In a notice dated Jan. 17, seven trustees overseeing the securities said they had opted to extend a Jan. 15 deadline to accept the offer. The notice, posted on a website run by the trustees, said none of the trustees had made a determination "regarding the reasonableness of, or the advisability of, entering into the proposed settlement agreement."
The agreement with 21 institutional investors in 330 residential mortgage-backed securities trusts gave the trustees 60 days to accept the deal, with a right to extend it for another 60 days.
JPMorgan Chase made the offer in November as it sought to get past problems related to mortgage-backed securities issued before the 2008 financial crisis by the bank and Bear Stearns, which it bought during the crisis.
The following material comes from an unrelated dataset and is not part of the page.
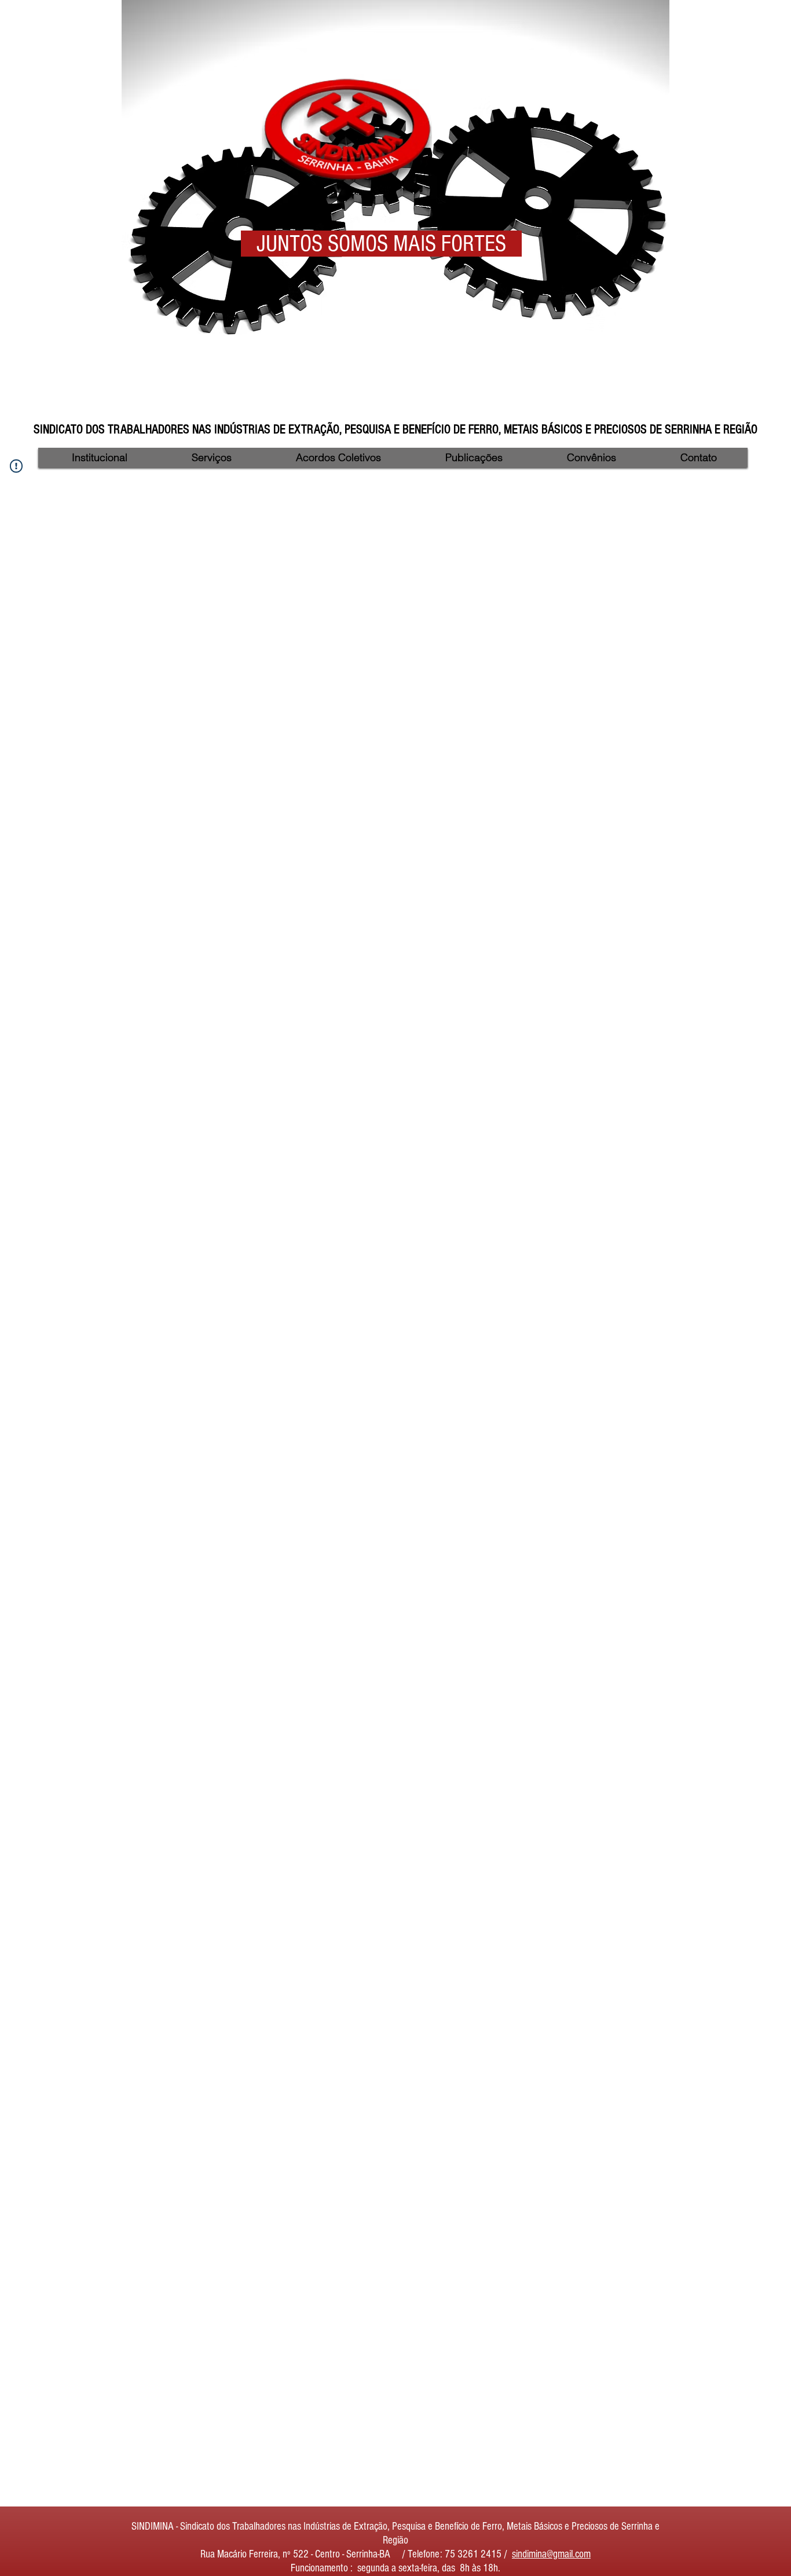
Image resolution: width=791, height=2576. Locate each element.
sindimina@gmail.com (551, 2554)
At the same time, it was also finalizing a separate $13 billion settlement with the U.S. government over bad mortgages.
JPMorgan spokesman Brian Marchiony declined to make an immediate comment on the extension.
Kathy Patrick, a lawyer for the institutional investors, declined to comment.
The institutional investors include BlackRock Inc, Goldman Sachs & Co, and Bayerische Landesbank.
Separately, on Wednesday Fir Tree Partners, a private investment firm, made a tender offer for two of the mortgage-backed securities trusts subject to the settlement.
"Holders will get their money now rather than waiting for the settlement payout, which could potentially take months or years, if it happens at all," Clinton Biondo, a managing director at Fir Tree Partners, said in a statement.
A similar settlement was reached in 2011 between investors in mortgage-backed securities issued by Countrywide Financial and Bank of America Corp, which bought Countrywide in 2008.
That settlement, for $8.5 billion, is awaiting approval by a New York state judge, Justice Barbara Kapnick.